TASK GOAL —
Copy out all of the lines below word for word, leaving out the pictures.

Document and screenshot pointing lines

----------------

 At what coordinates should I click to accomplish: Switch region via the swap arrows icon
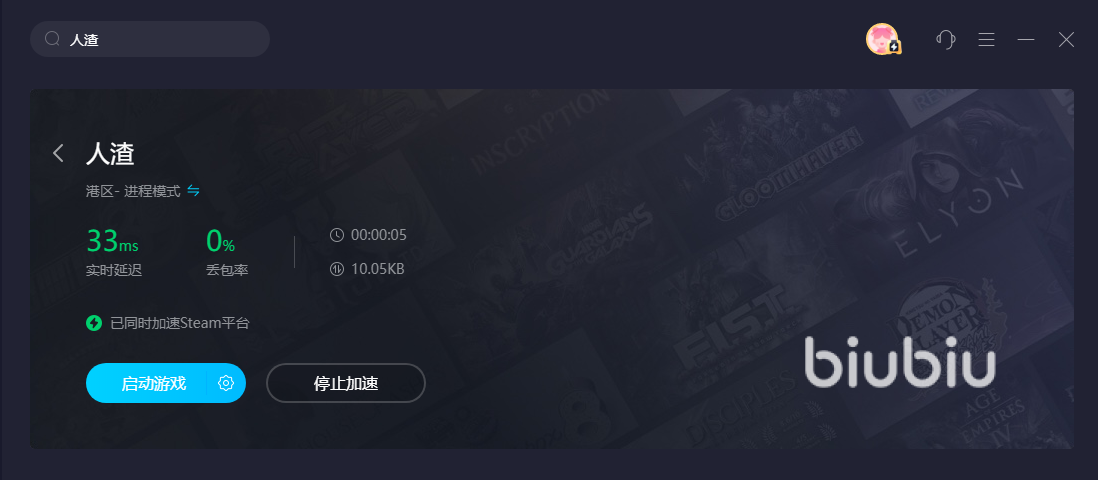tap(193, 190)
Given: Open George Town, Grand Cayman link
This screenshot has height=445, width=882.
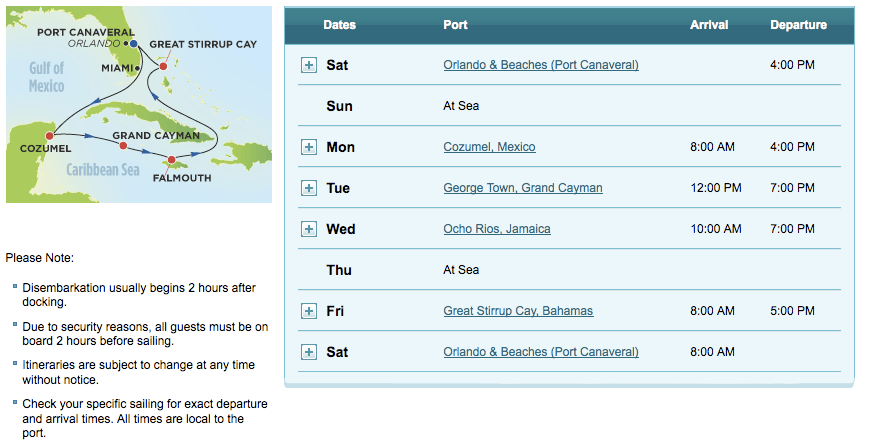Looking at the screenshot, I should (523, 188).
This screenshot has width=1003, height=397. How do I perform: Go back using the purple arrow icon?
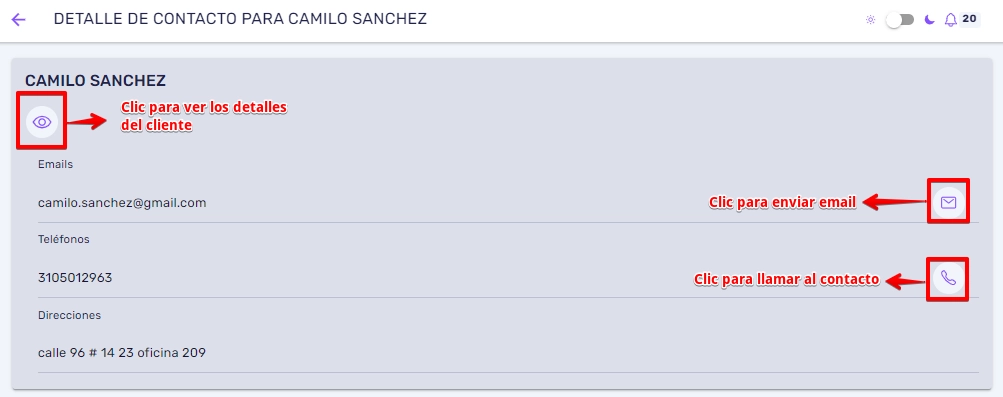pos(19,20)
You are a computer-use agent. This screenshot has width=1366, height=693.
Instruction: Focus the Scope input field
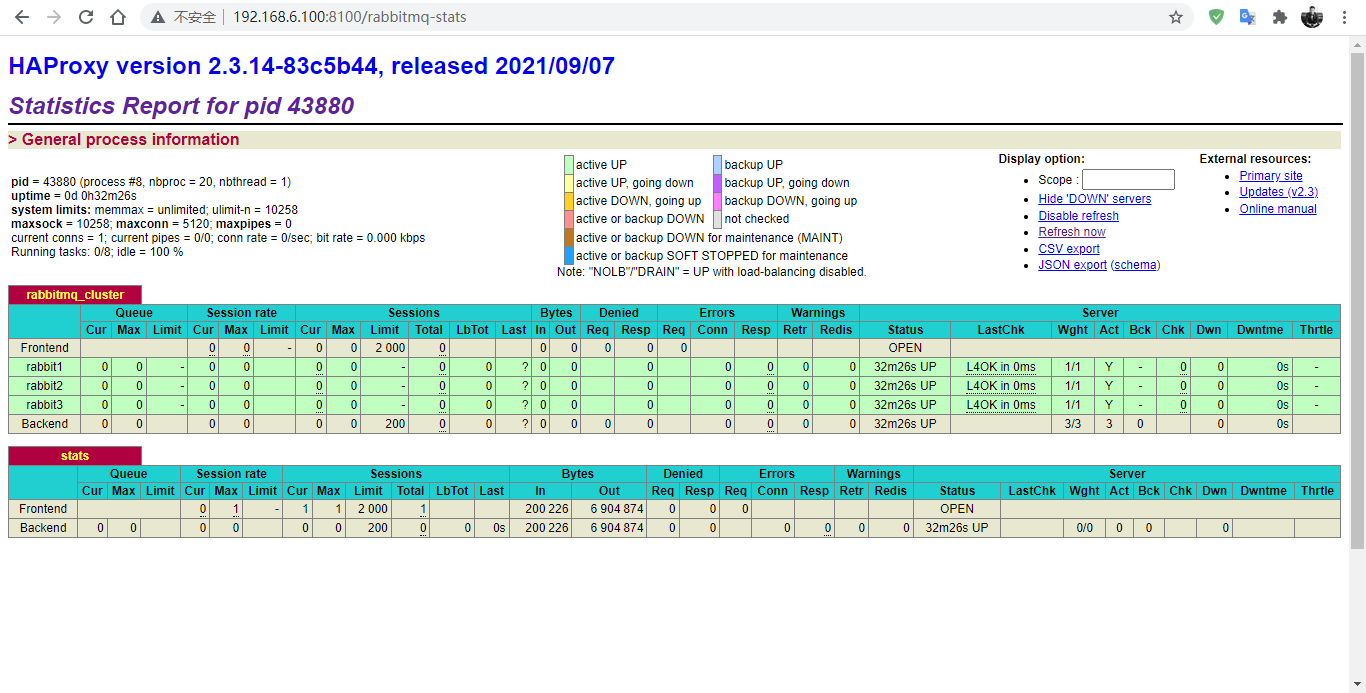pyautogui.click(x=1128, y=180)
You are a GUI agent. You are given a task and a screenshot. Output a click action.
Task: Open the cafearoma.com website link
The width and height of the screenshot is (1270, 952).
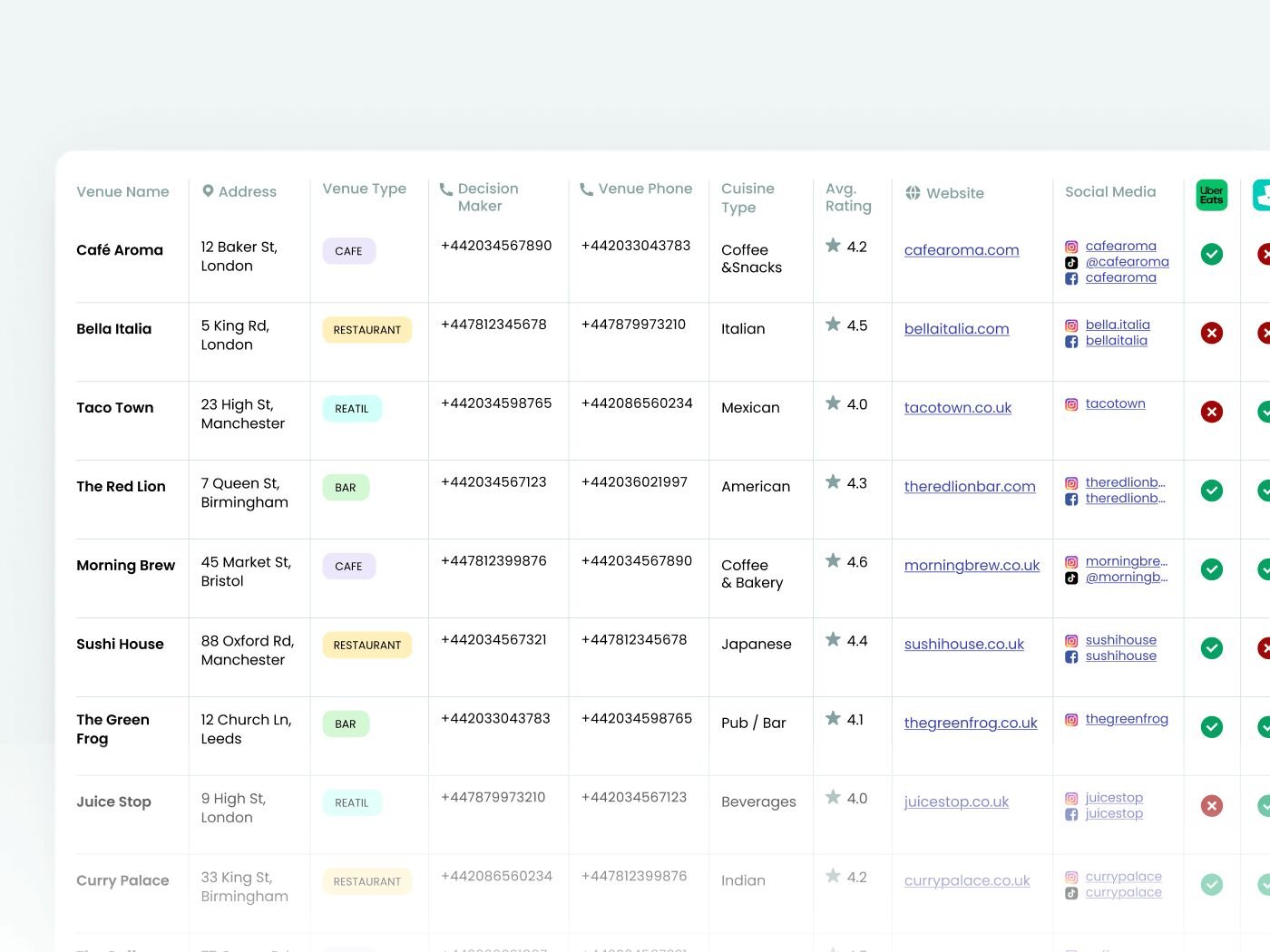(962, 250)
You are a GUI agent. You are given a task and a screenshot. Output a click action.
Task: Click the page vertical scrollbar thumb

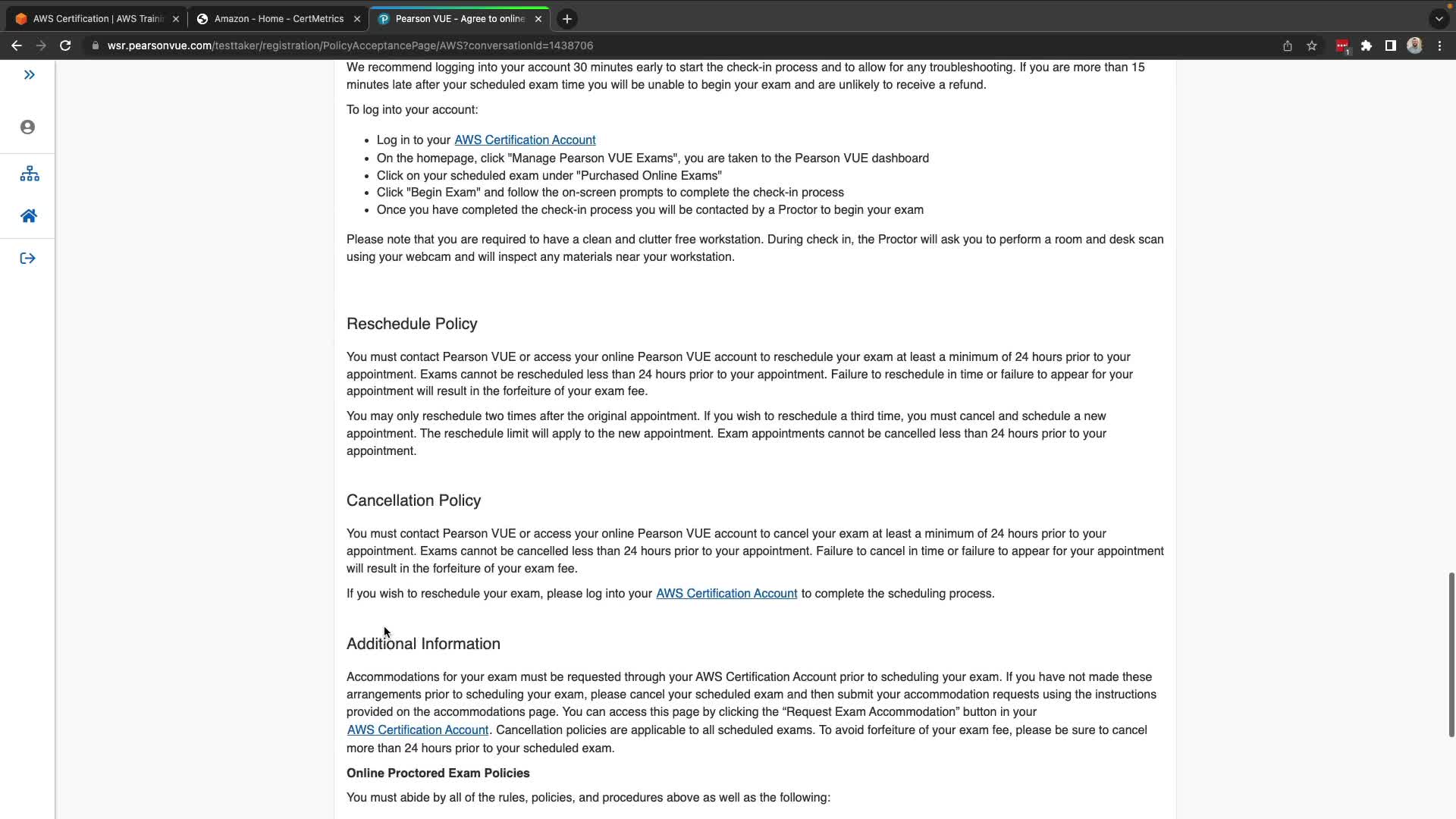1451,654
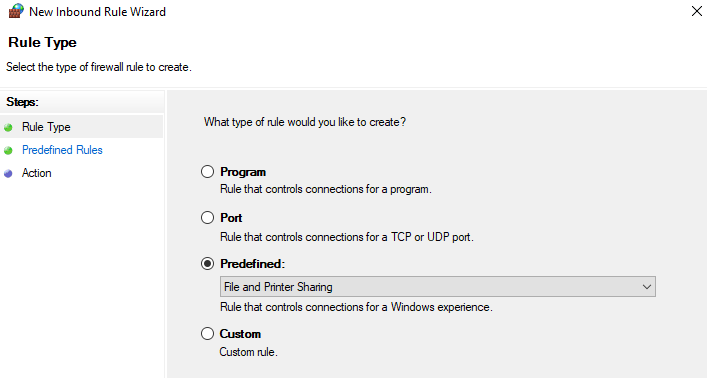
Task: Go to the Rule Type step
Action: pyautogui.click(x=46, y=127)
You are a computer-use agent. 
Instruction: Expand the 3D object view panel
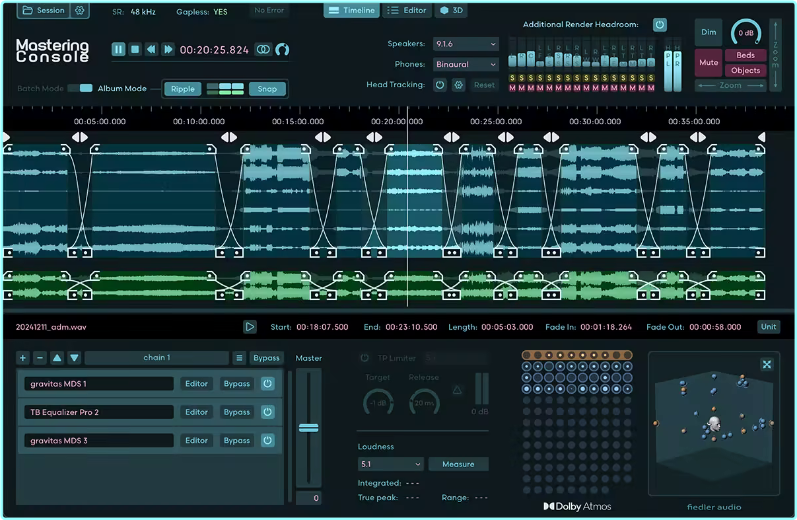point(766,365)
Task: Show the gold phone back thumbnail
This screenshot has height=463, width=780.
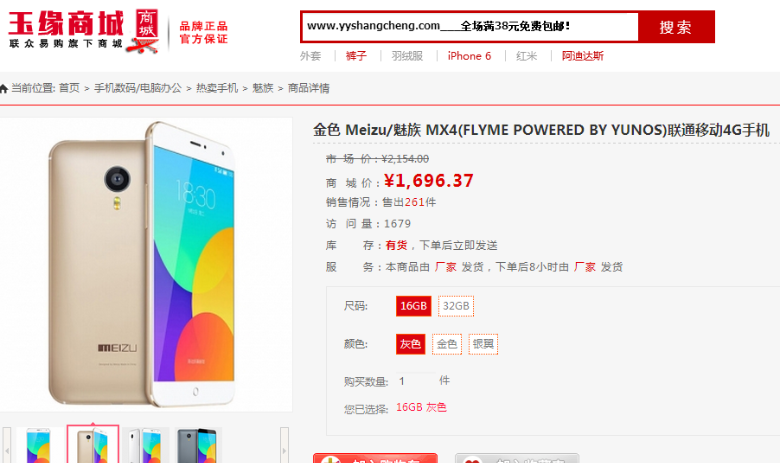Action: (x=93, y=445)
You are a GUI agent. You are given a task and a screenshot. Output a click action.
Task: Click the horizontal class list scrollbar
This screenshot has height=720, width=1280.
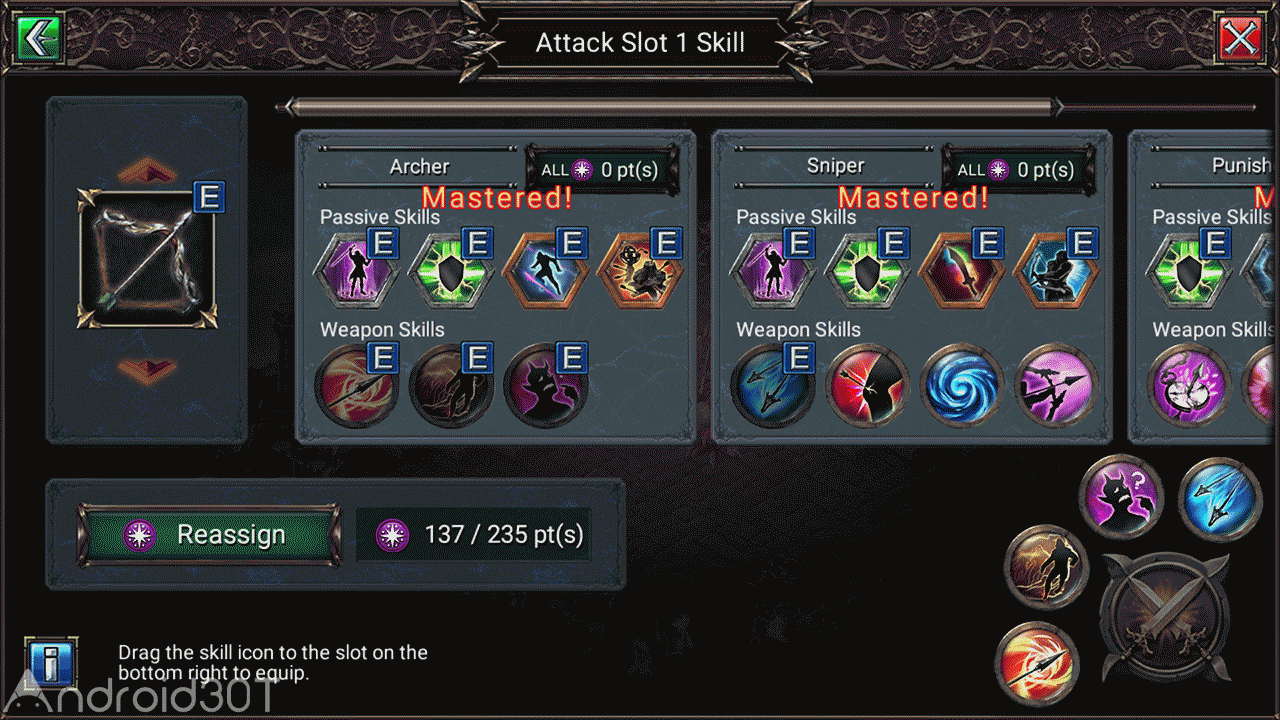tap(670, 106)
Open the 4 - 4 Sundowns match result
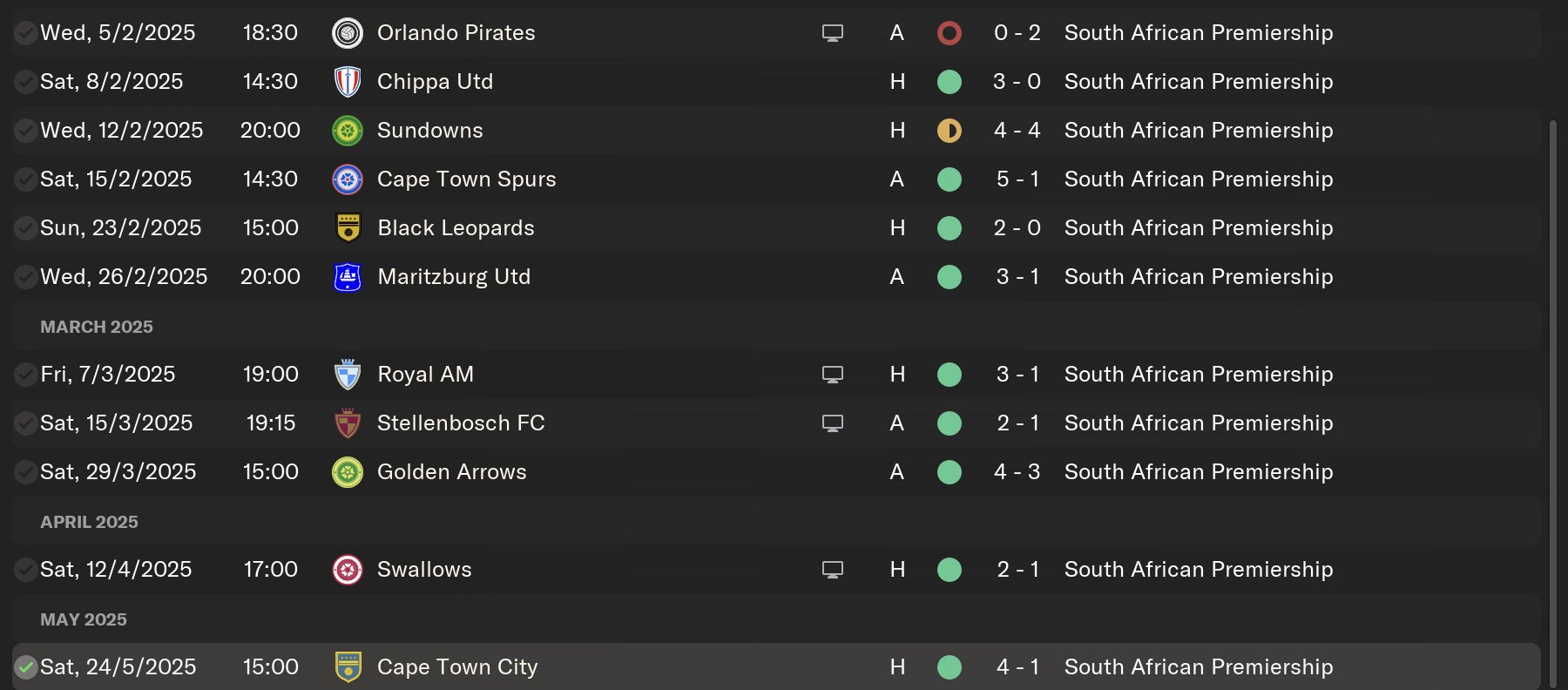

----------------

FINAL RESULT —
 At what coordinates should I click to accomplish: Switch region via the swap arrows icon
tap(193, 190)
Given: Open George Town, Grand Cayman link
This screenshot has height=445, width=882.
Looking at the screenshot, I should (523, 188).
This screenshot has width=1003, height=397. How do I perform: Go back using the purple arrow icon?
pos(19,20)
You are a computer-use agent. This screenshot has width=1366, height=693.
Instruction: Focus the Scope input field
pyautogui.click(x=1128, y=180)
You are a GUI agent. You are given a task and a screenshot. Output a click action.
Task: Open the cafearoma.com website link
The width and height of the screenshot is (1270, 952).
(962, 250)
You are a GUI agent. You are given a task and a screenshot. Output a click action.
Task: Click the page vertical scrollbar thumb

1451,654
Task: Go to the Rule Type step
Action: pyautogui.click(x=46, y=127)
You are a computer-use agent. 
Instruction: Expand the 3D object view panel
point(766,365)
Task: Show the gold phone back thumbnail
This screenshot has height=463, width=780.
Action: (x=93, y=445)
You are a GUI agent. You are given a task and a screenshot. Output a click action.
Task: Click the horizontal class list scrollbar
This screenshot has height=720, width=1280.
tap(670, 106)
Open the 4 - 4 Sundowns match result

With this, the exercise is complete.